Nevertheless, we have shown that the CSW–RA–DEA yields consistent and better results than other CSW ranking methods such as cross-efficiency, super-efficiency, normalised common weights, and so on. Because our novel model is based on RA, it overcomes the time-consuming non-convexity issue of previous CSW DEA methodologies, especially for large samples. As such, the CSW–RA–DEA model could be extended to other fields where big data exist, thus widening the use of DEA in such fields.

5 Conclusions

This study proposed a novel method of estimating the common set of weights for evaluating performance and rankings via DEA based on regression analysis (CSW–RA–DEA). It then applied CSW–RA and several other prediction methods (two econometric models and four ML algorithms) to explain and predict the performance of more than 5400 Vietnamese manufacturing MSMEs operating during 2010–2016. In this sense, our study contributes to the literature in terms of methodological (the CSW–RA–DEA method itself as well as the hybrid DEA-ML approach), empirical (the use of CSW DEA for Vietnamese MSMEs), and managerial (recommendations for improving MSMEs’ performance) perspectives.

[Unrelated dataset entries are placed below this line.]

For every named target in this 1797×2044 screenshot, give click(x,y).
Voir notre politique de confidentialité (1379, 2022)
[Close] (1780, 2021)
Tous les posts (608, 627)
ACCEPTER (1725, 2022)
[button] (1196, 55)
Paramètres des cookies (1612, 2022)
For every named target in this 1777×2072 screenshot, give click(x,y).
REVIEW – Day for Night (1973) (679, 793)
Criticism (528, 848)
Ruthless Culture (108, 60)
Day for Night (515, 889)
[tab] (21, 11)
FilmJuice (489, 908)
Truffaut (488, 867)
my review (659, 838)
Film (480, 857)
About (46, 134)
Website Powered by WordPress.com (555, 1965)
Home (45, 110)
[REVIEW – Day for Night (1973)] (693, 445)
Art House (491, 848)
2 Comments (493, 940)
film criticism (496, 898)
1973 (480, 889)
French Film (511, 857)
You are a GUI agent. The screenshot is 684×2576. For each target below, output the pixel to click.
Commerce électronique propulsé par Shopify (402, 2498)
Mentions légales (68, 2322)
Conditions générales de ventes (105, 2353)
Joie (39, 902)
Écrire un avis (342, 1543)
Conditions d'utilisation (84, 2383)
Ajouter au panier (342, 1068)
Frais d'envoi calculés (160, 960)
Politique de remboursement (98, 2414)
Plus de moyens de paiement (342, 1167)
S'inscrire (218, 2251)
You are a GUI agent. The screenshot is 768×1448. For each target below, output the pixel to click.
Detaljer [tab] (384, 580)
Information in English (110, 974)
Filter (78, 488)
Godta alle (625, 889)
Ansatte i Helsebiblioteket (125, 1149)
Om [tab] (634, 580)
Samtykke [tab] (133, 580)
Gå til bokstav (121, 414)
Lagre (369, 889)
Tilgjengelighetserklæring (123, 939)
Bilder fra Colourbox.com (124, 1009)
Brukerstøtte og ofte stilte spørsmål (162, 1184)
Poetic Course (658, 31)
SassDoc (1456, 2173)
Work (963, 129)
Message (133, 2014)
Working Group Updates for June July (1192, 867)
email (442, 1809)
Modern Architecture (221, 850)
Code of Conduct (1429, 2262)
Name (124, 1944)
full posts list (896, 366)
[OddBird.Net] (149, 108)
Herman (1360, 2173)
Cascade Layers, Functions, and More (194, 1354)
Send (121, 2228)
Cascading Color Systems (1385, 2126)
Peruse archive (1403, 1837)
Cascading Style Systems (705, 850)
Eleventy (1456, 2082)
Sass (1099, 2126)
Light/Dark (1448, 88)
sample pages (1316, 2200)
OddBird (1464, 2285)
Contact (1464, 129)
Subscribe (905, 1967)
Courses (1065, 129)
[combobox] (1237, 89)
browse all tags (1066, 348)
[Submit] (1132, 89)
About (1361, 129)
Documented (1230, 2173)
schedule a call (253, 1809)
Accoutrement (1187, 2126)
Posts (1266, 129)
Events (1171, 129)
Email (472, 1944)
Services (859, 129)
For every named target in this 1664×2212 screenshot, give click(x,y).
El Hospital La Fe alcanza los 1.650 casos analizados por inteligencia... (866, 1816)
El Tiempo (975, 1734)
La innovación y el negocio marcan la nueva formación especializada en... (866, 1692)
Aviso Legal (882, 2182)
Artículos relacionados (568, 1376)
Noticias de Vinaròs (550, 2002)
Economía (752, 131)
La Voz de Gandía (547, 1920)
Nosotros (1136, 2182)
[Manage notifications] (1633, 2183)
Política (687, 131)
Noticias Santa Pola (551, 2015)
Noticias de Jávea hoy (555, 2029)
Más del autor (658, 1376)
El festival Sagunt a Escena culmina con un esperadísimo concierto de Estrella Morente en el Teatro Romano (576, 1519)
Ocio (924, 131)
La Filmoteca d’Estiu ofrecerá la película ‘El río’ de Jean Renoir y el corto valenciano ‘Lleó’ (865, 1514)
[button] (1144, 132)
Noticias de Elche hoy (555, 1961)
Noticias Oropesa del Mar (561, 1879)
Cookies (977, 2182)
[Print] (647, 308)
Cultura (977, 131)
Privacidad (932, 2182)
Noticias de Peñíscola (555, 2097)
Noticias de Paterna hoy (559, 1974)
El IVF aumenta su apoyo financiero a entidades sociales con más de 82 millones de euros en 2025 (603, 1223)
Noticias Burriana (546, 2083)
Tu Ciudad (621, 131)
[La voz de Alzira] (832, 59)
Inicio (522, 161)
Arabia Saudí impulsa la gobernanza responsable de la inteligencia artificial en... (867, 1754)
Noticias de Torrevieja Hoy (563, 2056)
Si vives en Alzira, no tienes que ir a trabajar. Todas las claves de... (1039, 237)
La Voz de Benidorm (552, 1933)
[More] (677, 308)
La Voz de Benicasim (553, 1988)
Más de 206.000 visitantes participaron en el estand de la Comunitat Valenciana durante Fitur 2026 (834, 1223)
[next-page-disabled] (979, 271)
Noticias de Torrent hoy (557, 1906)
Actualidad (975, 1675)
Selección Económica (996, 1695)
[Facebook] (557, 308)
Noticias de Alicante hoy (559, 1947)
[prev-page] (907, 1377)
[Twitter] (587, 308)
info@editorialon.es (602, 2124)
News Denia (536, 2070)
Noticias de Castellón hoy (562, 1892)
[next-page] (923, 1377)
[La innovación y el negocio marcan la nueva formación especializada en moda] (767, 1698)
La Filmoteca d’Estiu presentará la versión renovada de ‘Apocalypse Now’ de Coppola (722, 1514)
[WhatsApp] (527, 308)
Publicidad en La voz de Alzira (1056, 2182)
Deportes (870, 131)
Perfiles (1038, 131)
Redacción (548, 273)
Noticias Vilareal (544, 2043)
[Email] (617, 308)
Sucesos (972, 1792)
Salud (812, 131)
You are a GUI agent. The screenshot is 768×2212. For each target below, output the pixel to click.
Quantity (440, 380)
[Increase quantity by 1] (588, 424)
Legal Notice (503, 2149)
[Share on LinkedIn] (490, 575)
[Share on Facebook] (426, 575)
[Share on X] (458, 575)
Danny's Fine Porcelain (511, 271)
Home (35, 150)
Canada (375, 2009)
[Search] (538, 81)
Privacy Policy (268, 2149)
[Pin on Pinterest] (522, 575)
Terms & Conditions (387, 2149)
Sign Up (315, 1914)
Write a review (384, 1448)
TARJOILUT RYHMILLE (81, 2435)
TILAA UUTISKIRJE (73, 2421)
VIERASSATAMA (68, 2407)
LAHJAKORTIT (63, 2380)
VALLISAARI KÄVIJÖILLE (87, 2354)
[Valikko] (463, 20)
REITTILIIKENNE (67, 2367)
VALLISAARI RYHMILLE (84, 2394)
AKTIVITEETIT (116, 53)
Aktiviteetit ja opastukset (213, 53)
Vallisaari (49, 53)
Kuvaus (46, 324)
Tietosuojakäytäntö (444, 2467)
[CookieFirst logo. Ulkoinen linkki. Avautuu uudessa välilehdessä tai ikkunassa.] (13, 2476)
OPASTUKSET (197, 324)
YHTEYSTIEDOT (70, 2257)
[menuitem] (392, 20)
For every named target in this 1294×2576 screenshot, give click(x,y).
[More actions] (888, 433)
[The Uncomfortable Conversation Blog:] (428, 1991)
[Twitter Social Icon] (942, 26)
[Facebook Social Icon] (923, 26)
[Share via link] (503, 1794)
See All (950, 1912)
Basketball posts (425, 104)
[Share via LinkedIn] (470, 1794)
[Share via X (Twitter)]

It should be noted that although we have examined four popular ML techniques in our hybrid DEA–ML model (i.e., LASSO, NN, SVR, and RF regressions), there are other ML algorithms and DEA models that could be investigated in future research. Regarding the DEA approach, one could apply the variable returns to scale assumption (Banker, 1984), the cost/profit measures (Ngo et al., 2019b; Pilar et al., 2018), the fuzzy approach (Boubaker et al., 2020; Nandy & Singh, 2021), or the Euclidean distance (Hammami et al., 2020) to measure the DEA efficiency in different settings. Regarding ML analytics, the ensemble approach (Belhadi et al., 2021) and other hybrid ML combinations (e.g., combining LASSO and NN) could also be used. Finally, the extension of this CSW–RA–DEA to other industries with big data, such as banking and finance (Tsai & Chen, 2010), healthcare (Misiunas et al., 2016), agriculture (Nandy & Singh, 2021), or energy (Khezrimotlagh et al., 2019), could help increase our understanding of the role of DEA in such fields.